## begin Rows

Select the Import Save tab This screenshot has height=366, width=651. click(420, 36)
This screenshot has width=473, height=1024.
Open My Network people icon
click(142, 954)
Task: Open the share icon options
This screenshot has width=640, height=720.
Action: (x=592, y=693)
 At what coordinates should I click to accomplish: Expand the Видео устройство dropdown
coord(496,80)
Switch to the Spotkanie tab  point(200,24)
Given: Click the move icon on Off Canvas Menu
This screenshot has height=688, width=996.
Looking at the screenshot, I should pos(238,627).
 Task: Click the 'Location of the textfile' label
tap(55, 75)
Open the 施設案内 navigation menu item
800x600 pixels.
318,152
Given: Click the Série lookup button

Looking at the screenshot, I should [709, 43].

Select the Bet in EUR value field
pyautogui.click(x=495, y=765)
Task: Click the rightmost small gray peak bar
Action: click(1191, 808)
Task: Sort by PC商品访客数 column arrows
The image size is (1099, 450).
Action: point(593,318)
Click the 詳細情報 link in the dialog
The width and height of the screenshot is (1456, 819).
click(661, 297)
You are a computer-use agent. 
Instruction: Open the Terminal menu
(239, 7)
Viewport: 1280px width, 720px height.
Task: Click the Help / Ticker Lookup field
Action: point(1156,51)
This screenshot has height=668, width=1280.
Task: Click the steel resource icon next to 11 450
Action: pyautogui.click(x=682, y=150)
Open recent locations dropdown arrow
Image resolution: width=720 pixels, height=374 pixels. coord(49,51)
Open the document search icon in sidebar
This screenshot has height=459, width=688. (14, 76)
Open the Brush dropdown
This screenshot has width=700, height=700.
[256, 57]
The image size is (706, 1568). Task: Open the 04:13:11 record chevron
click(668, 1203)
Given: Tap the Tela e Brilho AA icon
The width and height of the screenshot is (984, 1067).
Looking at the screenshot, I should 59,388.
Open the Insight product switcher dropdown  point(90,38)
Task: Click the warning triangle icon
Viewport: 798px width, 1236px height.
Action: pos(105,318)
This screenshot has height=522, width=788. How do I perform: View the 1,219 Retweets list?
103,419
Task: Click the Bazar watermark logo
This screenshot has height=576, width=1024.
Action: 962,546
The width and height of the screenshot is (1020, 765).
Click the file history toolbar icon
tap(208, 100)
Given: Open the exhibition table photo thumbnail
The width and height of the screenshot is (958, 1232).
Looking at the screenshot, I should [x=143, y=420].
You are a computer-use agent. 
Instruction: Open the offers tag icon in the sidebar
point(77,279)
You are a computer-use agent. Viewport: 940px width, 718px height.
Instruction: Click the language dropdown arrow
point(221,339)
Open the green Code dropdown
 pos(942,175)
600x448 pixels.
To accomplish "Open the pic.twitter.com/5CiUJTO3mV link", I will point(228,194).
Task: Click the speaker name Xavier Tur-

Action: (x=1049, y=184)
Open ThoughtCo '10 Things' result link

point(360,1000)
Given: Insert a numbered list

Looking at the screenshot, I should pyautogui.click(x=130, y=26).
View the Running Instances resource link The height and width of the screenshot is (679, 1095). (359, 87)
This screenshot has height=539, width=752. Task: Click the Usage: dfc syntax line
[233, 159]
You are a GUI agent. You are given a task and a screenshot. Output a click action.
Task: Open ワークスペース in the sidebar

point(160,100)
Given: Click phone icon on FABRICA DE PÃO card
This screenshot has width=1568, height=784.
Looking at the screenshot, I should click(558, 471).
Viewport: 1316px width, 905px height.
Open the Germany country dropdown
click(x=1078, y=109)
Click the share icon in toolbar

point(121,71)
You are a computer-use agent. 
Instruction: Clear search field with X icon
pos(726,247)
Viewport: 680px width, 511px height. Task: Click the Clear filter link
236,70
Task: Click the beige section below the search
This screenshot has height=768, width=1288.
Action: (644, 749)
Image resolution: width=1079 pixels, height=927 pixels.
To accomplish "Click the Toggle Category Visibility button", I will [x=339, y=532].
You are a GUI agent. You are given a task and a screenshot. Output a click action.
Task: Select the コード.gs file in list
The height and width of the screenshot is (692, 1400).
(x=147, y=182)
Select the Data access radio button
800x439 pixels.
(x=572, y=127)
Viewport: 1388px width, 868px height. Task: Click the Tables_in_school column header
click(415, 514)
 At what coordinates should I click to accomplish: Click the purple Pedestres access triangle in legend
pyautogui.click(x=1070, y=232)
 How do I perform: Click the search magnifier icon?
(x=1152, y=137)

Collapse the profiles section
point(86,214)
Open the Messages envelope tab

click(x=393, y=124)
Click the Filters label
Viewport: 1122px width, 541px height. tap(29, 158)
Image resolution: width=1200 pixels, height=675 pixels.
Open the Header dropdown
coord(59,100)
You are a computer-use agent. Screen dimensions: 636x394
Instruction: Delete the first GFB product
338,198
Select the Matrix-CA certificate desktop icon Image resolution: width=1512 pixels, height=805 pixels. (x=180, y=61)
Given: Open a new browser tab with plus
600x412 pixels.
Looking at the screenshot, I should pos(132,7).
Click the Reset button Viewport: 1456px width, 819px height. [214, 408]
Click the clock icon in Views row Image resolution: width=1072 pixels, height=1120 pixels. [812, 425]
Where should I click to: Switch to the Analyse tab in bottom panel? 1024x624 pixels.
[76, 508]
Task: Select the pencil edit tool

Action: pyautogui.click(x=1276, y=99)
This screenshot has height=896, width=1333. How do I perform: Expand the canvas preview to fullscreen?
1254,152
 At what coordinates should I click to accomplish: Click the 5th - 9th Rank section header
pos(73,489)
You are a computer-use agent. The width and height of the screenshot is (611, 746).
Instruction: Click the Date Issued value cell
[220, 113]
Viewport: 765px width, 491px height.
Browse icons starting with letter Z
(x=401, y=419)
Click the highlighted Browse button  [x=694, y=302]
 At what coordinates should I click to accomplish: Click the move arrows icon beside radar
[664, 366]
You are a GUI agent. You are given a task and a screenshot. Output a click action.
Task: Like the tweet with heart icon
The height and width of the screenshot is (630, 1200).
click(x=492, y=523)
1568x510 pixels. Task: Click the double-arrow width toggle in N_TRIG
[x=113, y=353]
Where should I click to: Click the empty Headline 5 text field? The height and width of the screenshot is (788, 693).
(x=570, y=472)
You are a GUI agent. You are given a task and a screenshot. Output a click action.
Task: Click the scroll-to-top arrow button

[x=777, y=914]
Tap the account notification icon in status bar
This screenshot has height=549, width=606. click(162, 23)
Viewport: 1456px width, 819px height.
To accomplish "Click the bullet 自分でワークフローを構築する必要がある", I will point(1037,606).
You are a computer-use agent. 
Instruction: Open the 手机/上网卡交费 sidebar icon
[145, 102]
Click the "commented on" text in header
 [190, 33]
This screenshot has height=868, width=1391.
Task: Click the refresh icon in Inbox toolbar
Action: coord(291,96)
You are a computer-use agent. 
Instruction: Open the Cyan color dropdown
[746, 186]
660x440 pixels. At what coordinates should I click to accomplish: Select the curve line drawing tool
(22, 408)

## end Rows

◆ Job:
Output every line of the records above as a JSON array of strings, one string per line, omitting blank lines.

◆ Task result:
[
  "Select the Import Save tab This screenshot has height=366, width=651. click(420, 36)",
  "This screenshot has width=473, height=1024.",
  "Open My Network people icon",
  "click(142, 954)",
  "Task: Open the share icon options",
  "This screenshot has width=640, height=720.",
  "Action: (x=592, y=693)",
  " At what coordinates should I click to accomplish: Expand the Видео устройство dropdown",
  "coord(496,80)",
  "Switch to the Spotkanie tab  point(200,24)",
  "Given: Click the move icon on Off Canvas Menu",
  "This screenshot has height=688, width=996.",
  "Looking at the screenshot, I should pos(238,627).",
  " Task: Click the 'Location of the textfile' label",
  "tap(55, 75)",
  "Open the 施設案内 navigation menu item",
  "800x600 pixels.",
  "318,152",
  "Given: Click the Série lookup button",
  "Looking at the screenshot, I should [709, 43].",
  "Select the Bet in EUR value field",
  "pyautogui.click(x=495, y=765)",
  "Task: Click the rightmost small gray peak bar",
  "Action: click(1191, 808)",
  "Task: Sort by PC商品访客数 column arrows",
  "The image size is (1099, 450).",
  "Action: point(593,318)",
  "Click the 詳細情報 link in the dialog",
  "The width and height of the screenshot is (1456, 819).",
  "click(661, 297)",
  "You are a computer-use agent. ",
  "Instruction: Open the Terminal menu",
  "(239, 7)",
  "Viewport: 1280px width, 720px height.",
  "Task: Click the Help / Ticker Lookup field",
  "Action: point(1156,51)",
  "This screenshot has height=668, width=1280.",
  "Task: Click the steel resource icon next to 11 450",
  "Action: pyautogui.click(x=682, y=150)",
  "Open recent locations dropdown arrow",
  "Image resolution: width=720 pixels, height=374 pixels. coord(49,51)",
  "Open the document search icon in sidebar",
  "This screenshot has height=459, width=688. (14, 76)",
  "Open the Brush dropdown",
  "This screenshot has width=700, height=700.",
  "[256, 57]",
  "The image size is (706, 1568). Task: Open the 04:13:11 record chevron",
  "click(668, 1203)",
  "Given: Tap the Tela e Brilho AA icon",
  "The width and height of the screenshot is (984, 1067).",
  "Looking at the screenshot, I should 59,388.",
  "Open the Insight product switcher dropdown  point(90,38)",
  "Task: Click the warning triangle icon",
  "Viewport: 798px width, 1236px height.",
  "Action: pos(105,318)",
  "This screenshot has height=522, width=788. How do I perform: View the 1,219 Retweets list?",
  "103,419",
  "Task: Click the Bazar watermark logo",
  "This screenshot has height=576, width=1024.",
  "Action: 962,546",
  "The width and height of the screenshot is (1020, 765).",
  "Click the file history toolbar icon",
  "tap(208, 100)",
  "Given: Open the exhibition table photo thumbnail",
  "The width and height of the screenshot is (958, 1232).",
  "Looking at the screenshot, I should [x=143, y=420].",
  "You are a computer-use agent. ",
  "Instruction: Open the offers tag icon in the sidebar",
  "point(77,279)",
  "You are a computer-use agent. Viewport: 940px width, 718px height.",
  "Instruction: Click the language dropdown arrow",
  "point(221,339)",
  "Open the green Code dropdown",
  " pos(942,175)",
  "600x448 pixels.",
  "To accomplish \"Open the pic.twitter.com/5CiUJTO3mV link\", I will point(228,194).",
  "Task: Click the speaker name Xavier Tur-",
  "Action: (x=1049, y=184)",
  "Open ThoughtCo '10 Things' result link",
  "point(360,1000)",
  "Given: Insert a numbered list",
  "Looking at the screenshot, I should pyautogui.click(x=130, y=26).",
  "View the Running Instances resource link The height and width of the screenshot is (679, 1095). (359, 87)",
  "This screenshot has height=539, width=752. Task: Click the Usage: dfc syntax line",
  "[233, 159]",
  "You are a GUI agent. You are given a task and a screenshot. Output a click action.",
  "Task: Open ワークスペース in the sidebar",
  "point(160,100)",
  "Given: Click phone icon on FABRICA DE PÃO card",
  "This screenshot has width=1568, height=784.",
  "Looking at the screenshot, I should click(558, 471).",
  "Viewport: 1316px width, 905px height.",
  "Open the Germany country dropdown",
  "click(x=1078, y=109)",
  "Click the share icon in toolbar",
  "point(121,71)",
  "You are a computer-use agent. ",
  "Instruction: Clear search field with X icon",
  "pos(726,247)",
  "Viewport: 680px width, 511px height. Task: Click the Clear filter link",
  "236,70",
  "Task: Click the beige section below the search",
  "This screenshot has height=768, width=1288.",
  "Action: (644, 749)",
  "Image resolution: width=1079 pixels, height=927 pixels.",
  "To accomplish \"Click the Toggle Category Visibility button\", I will [x=339, y=532].",
  "You are a GUI agent. You are given a task and a screenshot. Output a click action.",
  "Task: Select the コード.gs file in list",
  "The height and width of the screenshot is (692, 1400).",
  "(x=147, y=182)",
  "Select the Data access radio button",
  "800x439 pixels.",
  "(x=572, y=127)",
  "Viewport: 1388px width, 868px height. Task: Click the Tables_in_school column header",
  "click(415, 514)",
  " At what coordinates should I click to accomplish: Click the purple Pedestres access triangle in legend",
  "pyautogui.click(x=1070, y=232)",
  " How do I perform: Click the search magnifier icon?",
  "(x=1152, y=137)",
  "Collapse the profiles section",
  "point(86,214)",
  "Open the Messages envelope tab",
  "click(x=393, y=124)",
  "Click the Filters label",
  "Viewport: 1122px width, 541px height. tap(29, 158)",
  "Image resolution: width=1200 pixels, height=675 pixels.",
  "Open the Header dropdown",
  "coord(59,100)",
  "You are a computer-use agent. Screen dimensions: 636x394",
  "Instruction: Delete the first GFB product",
  "338,198",
  "Select the Matrix-CA certificate desktop icon Image resolution: width=1512 pixels, height=805 pixels. (x=180, y=61)",
  "Given: Open a new browser tab with plus",
  "600x412 pixels.",
  "Looking at the screenshot, I should pos(132,7).",
  "Click the Reset button Viewport: 1456px width, 819px height. [214, 408]",
  "Click the clock icon in Views row Image resolution: width=1072 pixels, height=1120 pixels. [812, 425]",
  "Where should I click to: Switch to the Analyse tab in bottom panel? 1024x624 pixels.",
  "[76, 508]",
  "Task: Select the pencil edit tool",
  "Action: pyautogui.click(x=1276, y=99)",
  "This screenshot has height=896, width=1333. How do I perform: Expand the canvas preview to fullscreen?",
  "1254,152",
  " At what coordinates should I click to accomplish: Click the 5th - 9th Rank section header",
  "pos(73,489)",
  "You are a computer-use agent. The width and height of the screenshot is (611, 746).",
  "Instruction: Click the Date Issued value cell",
  "[220, 113]",
  "Viewport: 765px width, 491px height.",
  "Browse icons starting with letter Z",
  "(x=401, y=419)",
  "Click the highlighted Browse button  [x=694, y=302]",
  " At what coordinates should I click to accomplish: Click the move arrows icon beside radar",
  "[664, 366]",
  "You are a GUI agent. You are given a task and a screenshot. Output a click action.",
  "Task: Like the tweet with heart icon",
  "The height and width of the screenshot is (630, 1200).",
  "click(x=492, y=523)",
  "1568x510 pixels. Task: Click the double-arrow width toggle in N_TRIG",
  "[x=113, y=353]",
  "Where should I click to: Click the empty Headline 5 text field? The height and width of the screenshot is (788, 693).",
  "(x=570, y=472)",
  "You are a GUI agent. You are given a task and a screenshot. Output a click action.",
  "Task: Click the scroll-to-top arrow button",
  "[x=777, y=914]",
  "Tap the account notification icon in status bar",
  "This screenshot has height=549, width=606. click(162, 23)",
  "Viewport: 1456px width, 819px height.",
  "To accomplish \"Click the bullet 自分でワークフローを構築する必要がある\", I will point(1037,606).",
  "You are a computer-use agent. ",
  "Instruction: Open the 手机/上网卡交费 sidebar icon",
  "[145, 102]",
  "Click the \"commented on\" text in header",
  " [190, 33]",
  "This screenshot has height=868, width=1391.",
  "Task: Click the refresh icon in Inbox toolbar",
  "Action: coord(291,96)",
  "You are a computer-use agent. ",
  "Instruction: Open the Cyan color dropdown",
  "[746, 186]",
  "660x440 pixels. At what coordinates should I click to accomplish: Select the curve line drawing tool",
  "(22, 408)"
]